Każdy kto tylko usłyszy to słowo od razu oblewa się zimnym potem i strach paraliżuje jego wyobraźnię .
Wiemy co to jedno krótkie, ale bardzo złowieszcze słowo oznacza. Tragedię nie do opisania. Ogień potrafi zniszczyć dorobek całego naszego życia. W jednej chwili zabrać to, co latami misternie budowaliśmy i gromadziliśmy. Dobrze jest, kiedy nie zabierze nam bliskich, czy przyjaciół, ale podnieść się ze zgliszczy jest bardzo, ale to bardzo trudno.
Dziś prosimy o pomoc dla kotów, które w wyniku pożaru swojej opiekunki zostały same.

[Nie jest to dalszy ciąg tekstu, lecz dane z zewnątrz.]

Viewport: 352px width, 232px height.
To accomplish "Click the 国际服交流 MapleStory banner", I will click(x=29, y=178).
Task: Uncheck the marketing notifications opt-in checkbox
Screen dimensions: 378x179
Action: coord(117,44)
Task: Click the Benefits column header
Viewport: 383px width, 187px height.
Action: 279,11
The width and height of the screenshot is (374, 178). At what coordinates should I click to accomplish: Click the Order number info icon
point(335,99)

Uratowały się, mieszkają w ruinach swego domu. Opiekunka przychodzi je karmić, ale zabrać ich nie ma gdzie.
Jest ich 8: 6 kotek i 2 kocurki - nie przywykłych do mrozu, a zima w tym roku zbiera swe żniwa raz po raz zabierając nam koty, które nie mają się gdzie schronić. Jest długa, ciężka i trudna zarówno dla nas ludzi jak i dla zwierząt.
Tak się dziwnie złożyło, że nasza wolontariuszka Ilona ma kontakt z tą poszkodowaną Rodziną i już podejmowane są odpowiednie kroki, ażeby fundacja jak najszybciej mogła zaopiekować się tymi, którym pomóc nie chcą powołane przez Urząd Miasta odpowiednie instytucje miejskie, do których zgłosiła się poszkodowana z prośbą o pomoc.

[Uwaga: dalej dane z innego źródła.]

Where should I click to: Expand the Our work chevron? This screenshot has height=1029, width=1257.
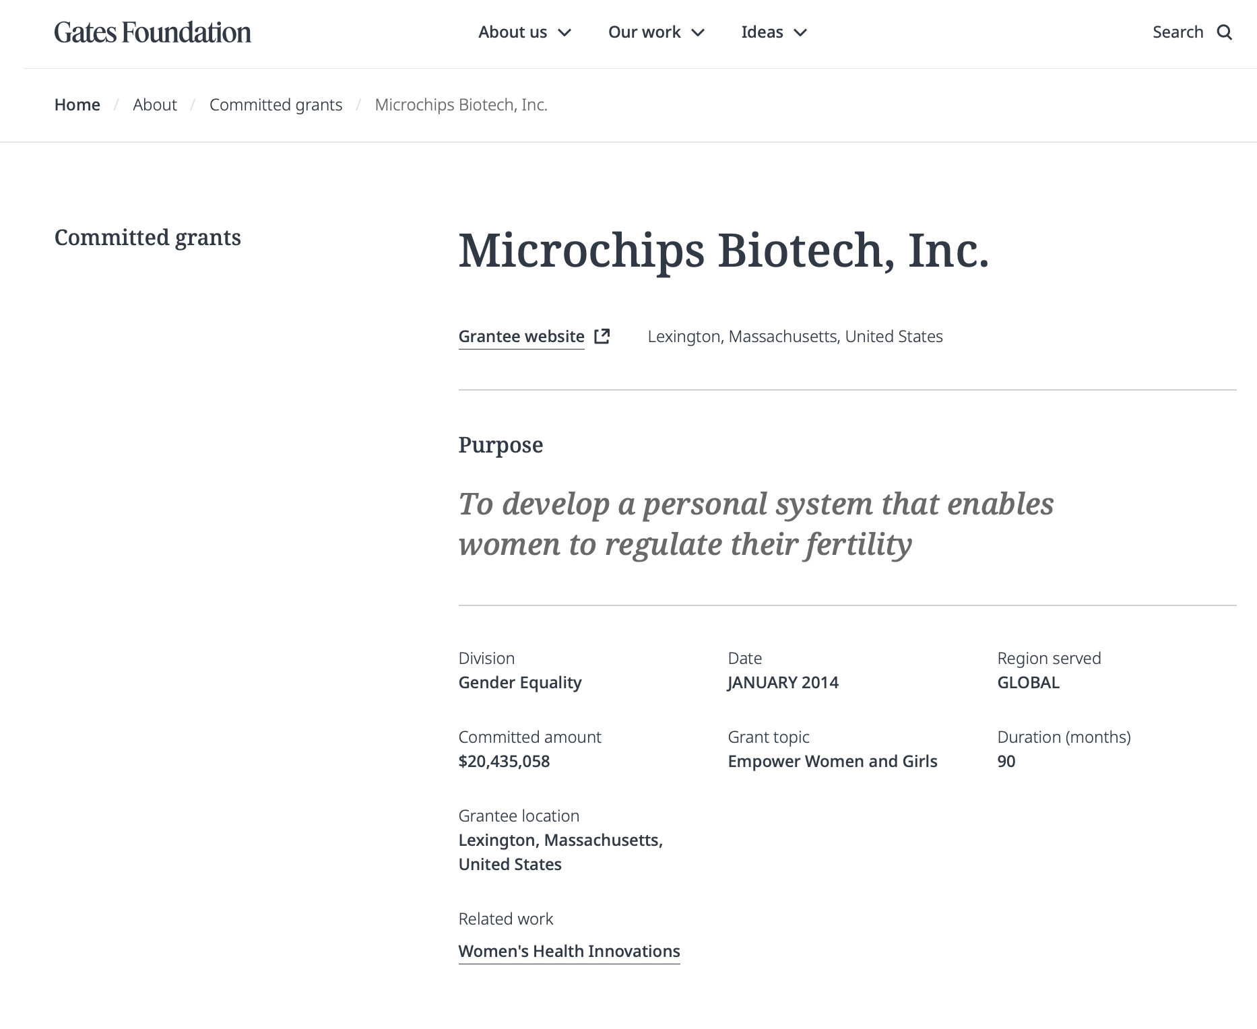pos(699,32)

Pomóżcie nam proszę w ratowaniu tych kotów!!!!!!!!!!! Są miłe, pro ludzkie i ufne. Człowiek zawsze kojarzył im się z ciepłem, miłością i pomocą i niech takie poczucie te biedne koty mają dalej.
To, że nie są one wysterylizowane i wykastrowane to żaden problem. Fundacja wyleczy je z kociego kataru, odrobaczy i zabezpieczy weterynaryjnie, żeby do nowych domów poszły już w standardzie naszych kotów fundacyjnych.
Pomóżcie nam w tym, biorąc udział w aukcji charytatywnej!!!!!!!!!! Koszty przysposobienia tych kotów to 100 zł operacja kotki a 60 zł kocurka, do tego dochodzą koszty leczenia kociego kataru, o jedzeniu już nie wspominamy.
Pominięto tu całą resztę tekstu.